3.6 His角重建术 Yasuda等[28]提出在行近端胃切除、食管管状胃前壁吻合术后,将吻合口上部的管状胃置入下纵隔,形成一个稳定的His角。此方法与间置空肠法比较,残胃炎和反流性食管炎发生比例无明显差异,起到了较好的抗反流作用。程向东等[29]提出 “程式Giraffe”抗反流设计,制备管状胃后,在其最远端2 cm处垂直离断胃小弯,形成胃底和His角。术后1个月胃食管反流症状评分与术前比较,无明显差异,显示出较好的抗反流效果。

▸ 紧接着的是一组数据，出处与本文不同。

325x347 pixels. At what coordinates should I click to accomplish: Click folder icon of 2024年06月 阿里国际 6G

3.7 幽门成形术 近端胃切除术后胃动力变化也是引起反流的重要因素。近端胃切除术后残胃蠕动能力减弱、运动不协调、幽门痉挛引起胃排空能力障碍,容易发生反流。适度增加胃排空能力,可以减少食管胃反流,因此,以幽门成形术和胃空肠吻合术为代表的“加速排空”型抗反流设计也逐渐得到应用。幽门成形术多用于缓解胃排空障碍,近端胃切除重建联合幽门成形术可以减轻术后不适,提高患者生命质量[30]。Zhang等[31]的研究结果显示:行近端胃切除后,食管残胃吻合联合幽门成形术可以有效加快胃排空,减缓患者术后烧心、腹胀、恶心、呕吐等症状。但也有部分学者质疑幽门成形术的作用,认为其不能有效加速胃排空,反而增加术后胆汁反流、倾倒综合征的风险[32-33]。岳超等[34]研究显示:行近端胃切除食管残胃吻合术后,在吻合口下15 cm行胃窦大弯侧与空肠侧侧吻合术组术后严重反流性食管炎发生率显著低于未行胃空肠吻合组(3.3%vs.26.7%)。
近端胃切除保留了胃的远端部分,保留了远端功能,可以改善术后患者的营养状态和贫血情况。通过消化道重建时的改良术式,可以通过不同的机制减少反流。目前不同近端胃切除术抗反流消化道重建方式各有利弊,且现有的临床研究处于探索阶段,需要更高级别证据。目前,近端胃癌保功能手术的研究方向应为设计更合理的前瞻性研究,获取更高级别的研究数据,为近端胃切除消化道重建方式的选择提供更多证据,并希望在同仁的共同努力下建立针对个体的全面、合理的术式选择机制。